> [Problem to work on] Please answer from the transcript: how many terminals did the company say would probably give it good coverage in the Northeast over time?

Text Start Marker

Richard D. O'Dell -- Chief Executive Officer

I think the way I would characterize it, Todd, is if you go back to when we launched our Northeast plan, we talked about 20 to 25 terminals probably gives us pretty good coverage over time. And the great thing about an organic expansion is it allows us to speed up or slow down as we see the opportunities. So we saw opportunities last year, so we accelerated our pace. And the timing Q3 and Q4 that had -- obviously, had an impact on our results, but we're looking at this as a long-term sort of investment, so the quarter-to-quarter nature of it, that's part of the investment profile.

I think as we look longer-term in the Northeast, I mean, I think that sort of 20 to 25 number is probably reasonable. But at the same time, you could -- as that business evolves, we may see other opportunities to provide incremental coverage in that market as the market develops for us. So I don't know that I would say that we're at the end, but I think those continue to be opportunistic in that market. But this year in 2020 as we look at where we are, it's an opportunity to really to generate a return on all those investments we've made to-date in the market, particularly in the last six months of 2019.

Todd Fowler -- KeyBanc Capital Markets -- Analyst

Okay. Got it. That makes sense. And maybe just the last question for me and it's kind of along those lines. But the $280 million of run rate par [Phonetic] revenue in the Northeast, do you care to share kind of a sense of what the margin profile on that is relative to the business? And the genesis for the question is obviously, thinking about the drag that's happening and the opportunity of where that can go as you leverage the investment that you've made. Thanks.

Text End Marker
Provided records Start Marker

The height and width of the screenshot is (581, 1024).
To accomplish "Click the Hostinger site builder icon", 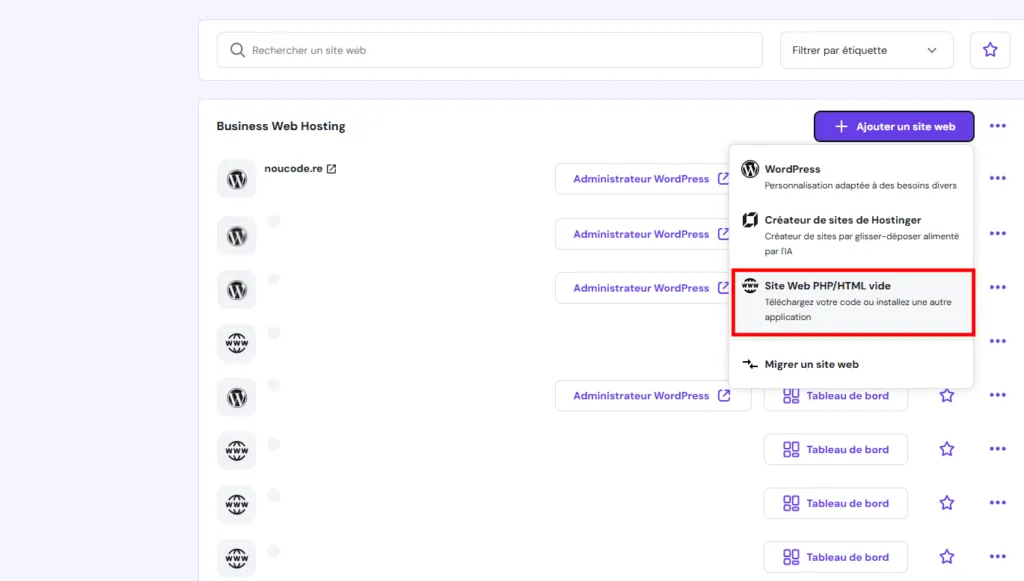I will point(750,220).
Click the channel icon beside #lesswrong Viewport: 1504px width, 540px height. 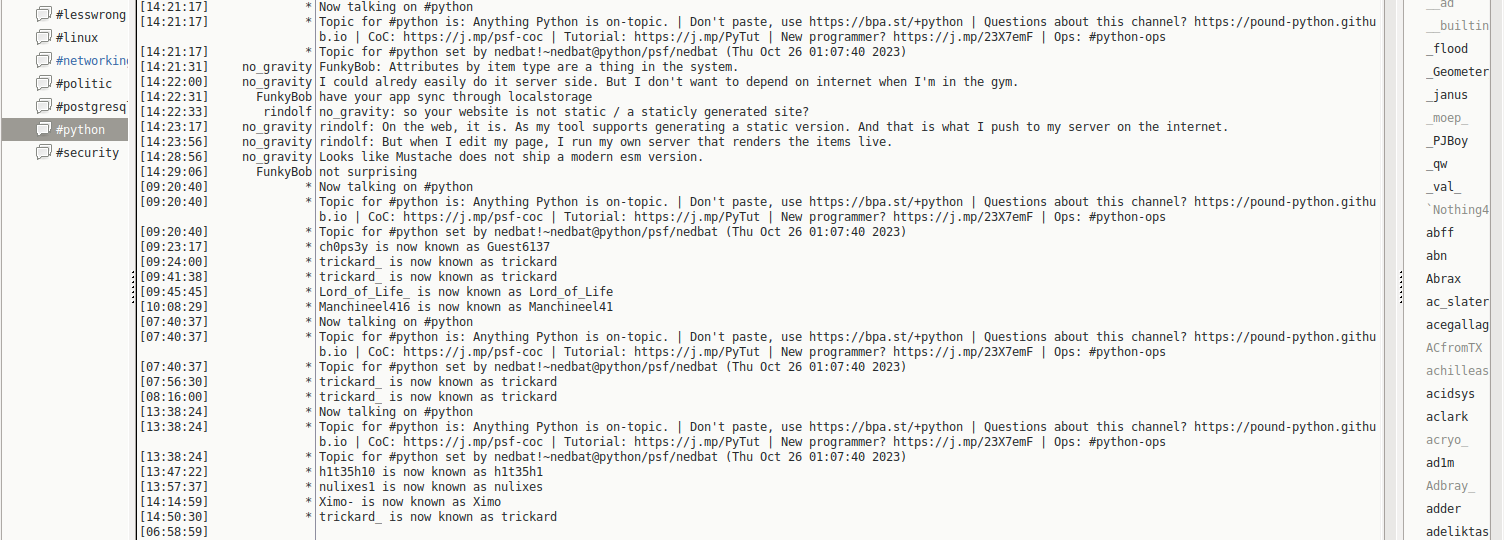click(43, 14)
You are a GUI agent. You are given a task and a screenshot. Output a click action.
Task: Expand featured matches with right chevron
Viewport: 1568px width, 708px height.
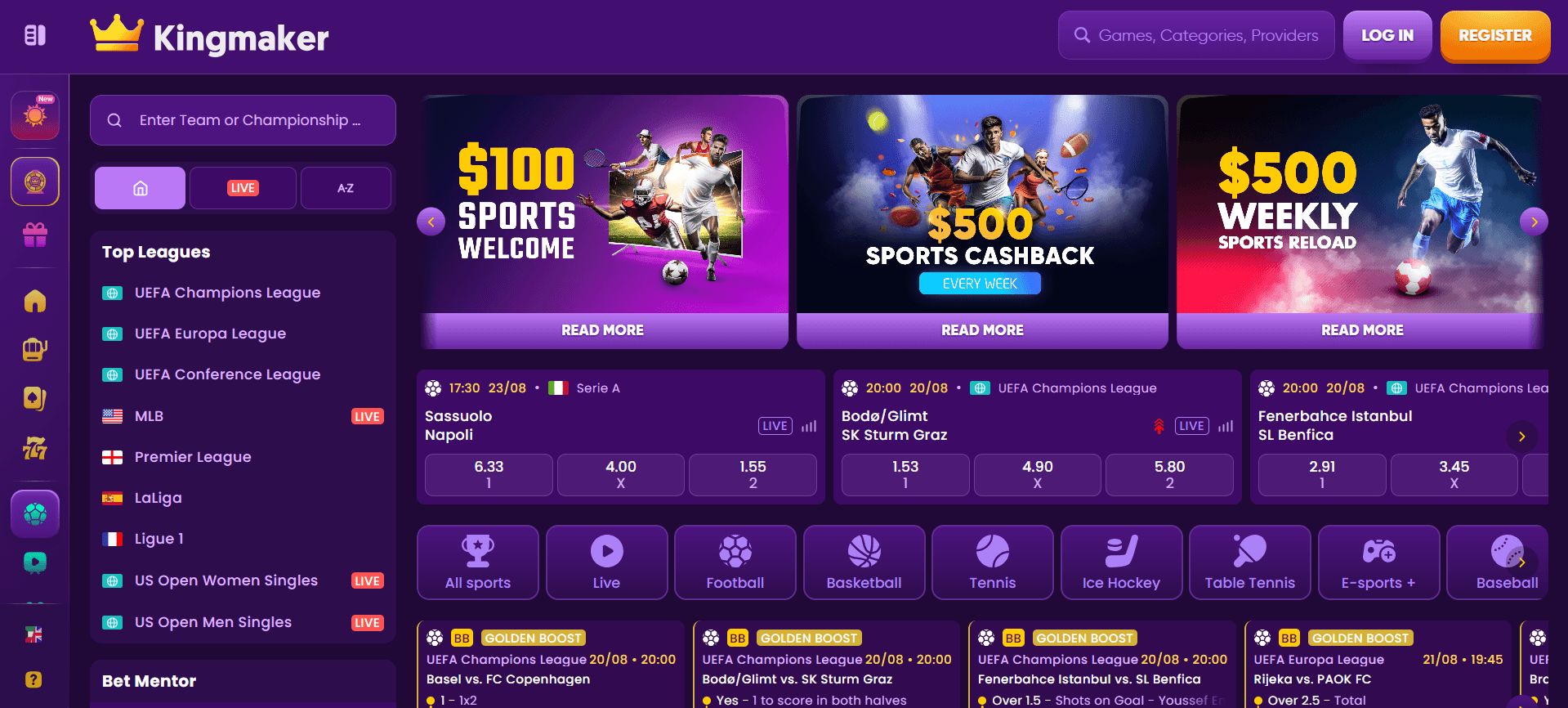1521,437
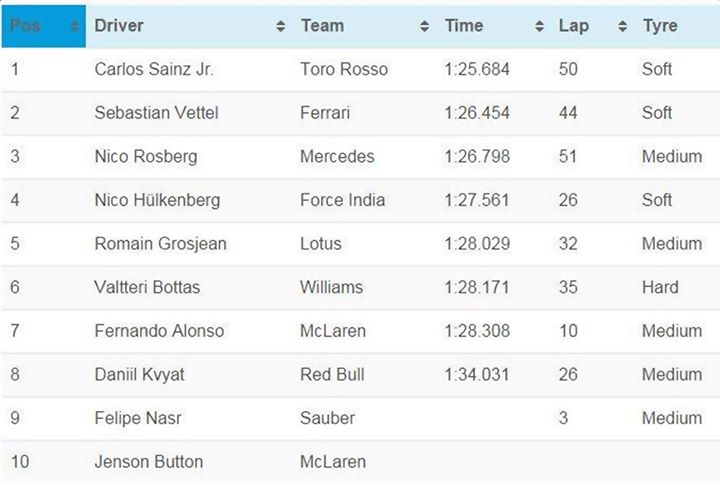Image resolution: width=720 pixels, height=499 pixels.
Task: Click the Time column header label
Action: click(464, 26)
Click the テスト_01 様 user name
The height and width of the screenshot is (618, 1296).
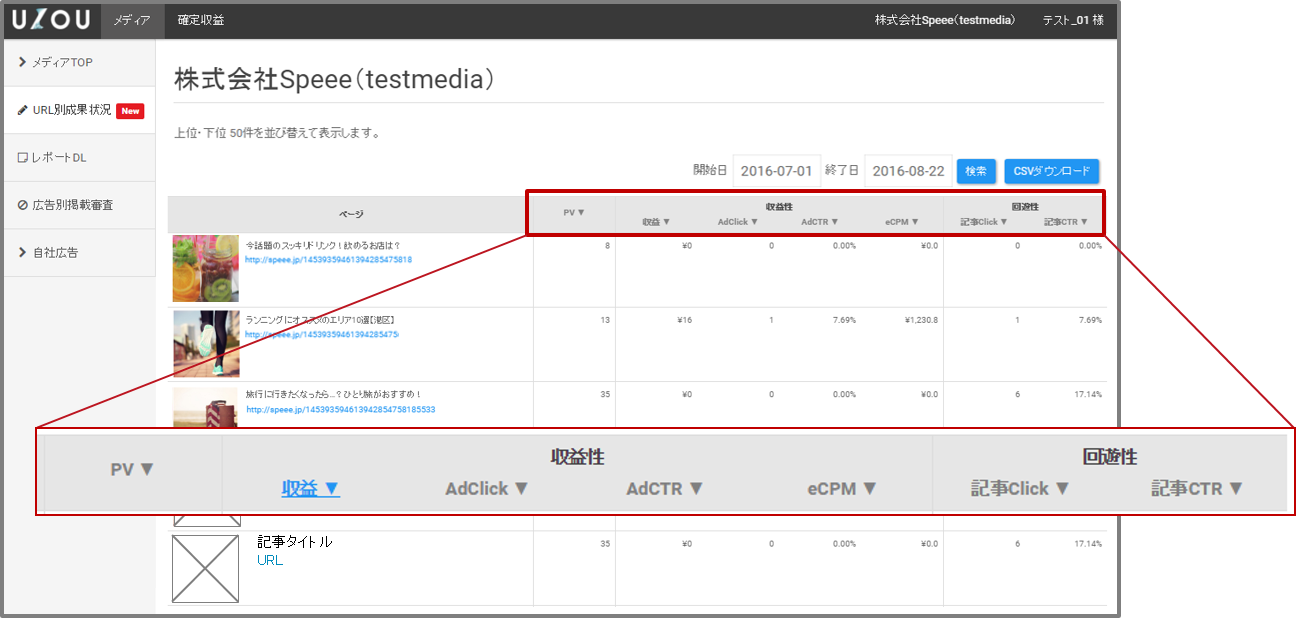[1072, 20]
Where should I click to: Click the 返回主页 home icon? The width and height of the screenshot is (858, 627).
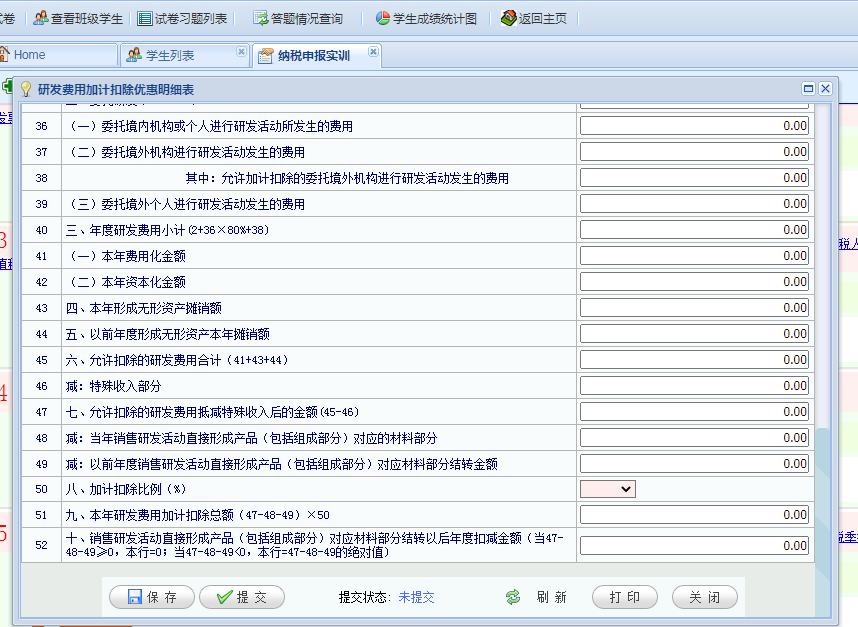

Provided records End Marker

> [Written reply] 20 to 25 terminals.